目覚めて、ホテルで朝食。ほぼ毎日、8時半から9時くらいに起きていたので、この日もそうだろう。食堂では同じホテルに宿泊している面々に会うので、なんとなく話しながら食事するのが朝の始まりになっていた。


アドラーテの中心部、パラーデ広場(Parade Platz)にあるスーパーで、ビールや水を買い出し。水は間違って炭酸入りのものを買ってしまう。ドイツ語をちょっと調べれば簡単に理解できそうなものだが、滞在中は吸収しなければならないものも多く、ドイツ語の勉強まではほとんど手が回らなかった。むしろ言語ではなく、町のリズムに慣れていくことでいろんな問題は解決された。


事務局の若いスタッフが進めてくれたCafe Vienaにも行ってみた。豆腐バーガーを頼んだら、予想していなかった大量のポテトがついてきて面食らう。

 

http://instagram.com/p/oX0yxQKskg/

 

 

まず屋外で、オープニングのスピーチ。シャンパンや苺が振る舞われた。かなりの炎天下だったから、コ・ジュヨンさんと一緒に日陰で涼みながら聞いていた。コさんはブリュッセルでクンステン・フェスティバル・デザール(Kunstenfestivaldesarts)を観た帰りにマンハイムに寄っているらしく、わりと休暇モードでリラックスしているように見えた。

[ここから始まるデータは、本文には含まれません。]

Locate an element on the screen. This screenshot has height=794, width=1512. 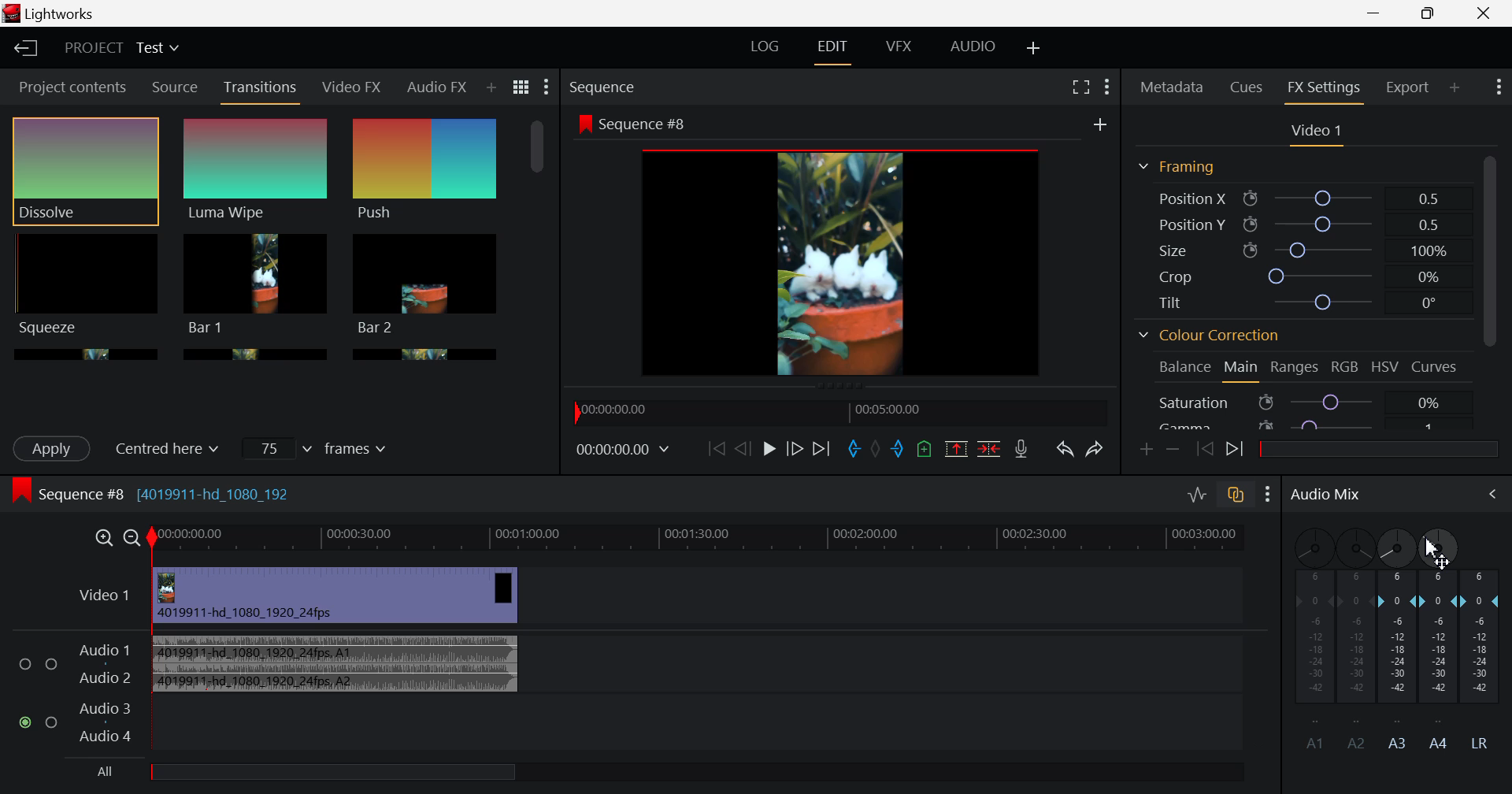
Add Panel is located at coordinates (491, 88).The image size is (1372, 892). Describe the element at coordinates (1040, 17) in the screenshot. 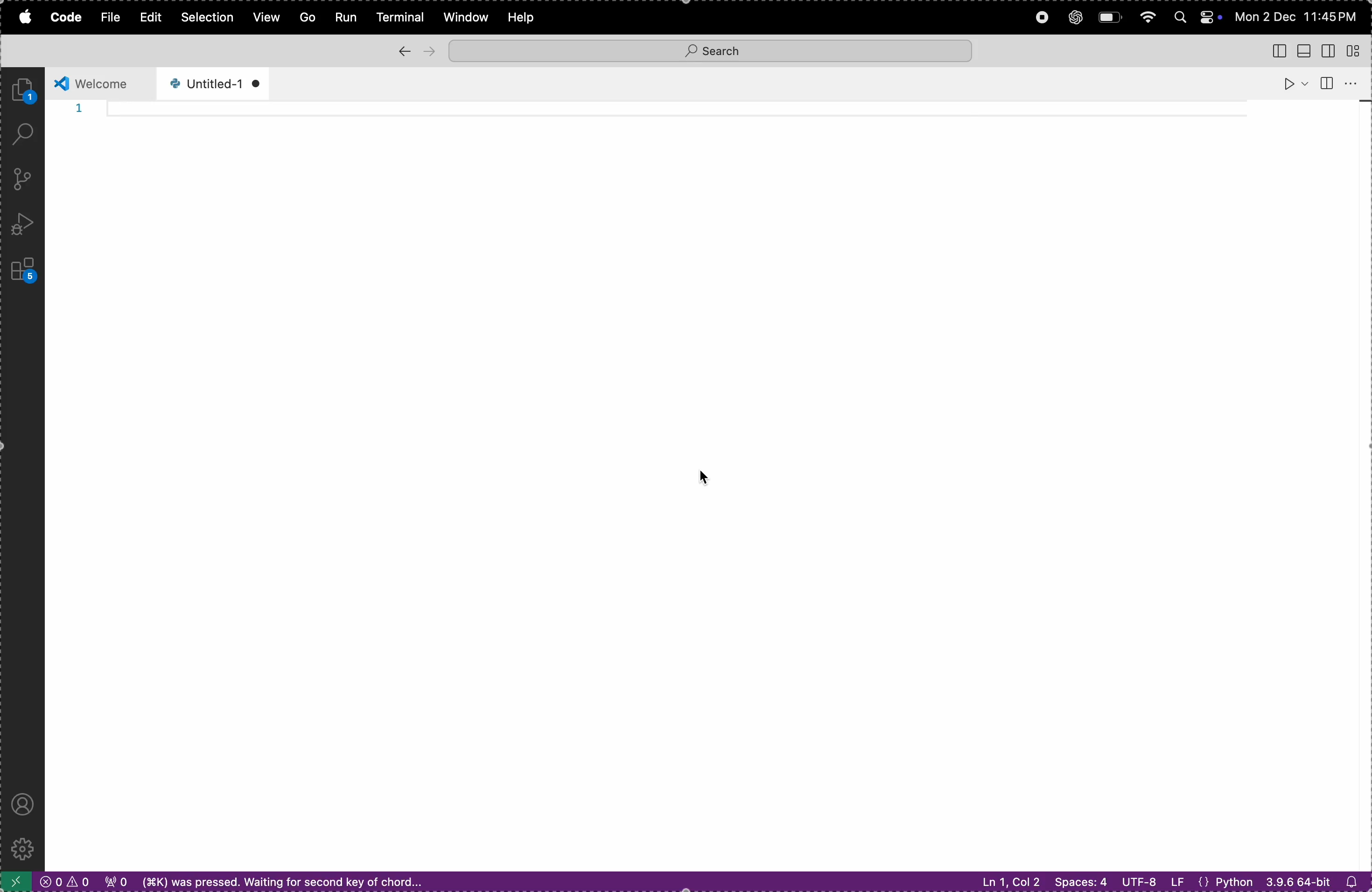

そこから大劇場Schauspielhausに入って、Jacob Appelbaumのスピーチ。エドワード・スノーデンの親友でもあるハッカーWikileaks関連の話題は日本では他山の火事だけれども、欧米世界においてはおそらくかなり重要な意味を持つのだろう。スピーチを依頼したTheater der Weltの意図も、今やグローバルに展開されている権力に対するindependentの精神を説くためではないかと受け取った。

日本では左翼・右翼ともに悲惨な暴力を発動した歴史があり、偏った思想は暴力的なものに直結する匂いを感じさせてしまう。かといって中道リベラルのような思想風土も未だ成立せず(民主党の敗北は痛い)、結局のところ、政治はカネがらみで動き、つまりは長期的なビジョンや理念を持ち得ないまま場当たり的に動いていく。ポピュリストによる過激な言動が時折言い放たれ、それが「劇場型政治」としてワイドショーで消費されて終わる、というのが常態になっている。一般的なメンタリティとしても、闘争はあまり好まれない。「和を尊ぶ日本人」という刷り込みもどこかにあるのかもしれない。ともかく結果として、日本語は、ある対立軸を生み出して論理的・弁証法的に解決策を見出していくようにはほとんど使われず、ぬるっとした曖昧な空気を共有するためのものになってしまった。阿吽の呼吸とか、侘び寂びとか、そのような美徳があるとしても、結局何を共有しているのかよくわからない、ただ「空気読め」という形でひとりひとりの首を絞めていくような状況がずっと続いているような気がする。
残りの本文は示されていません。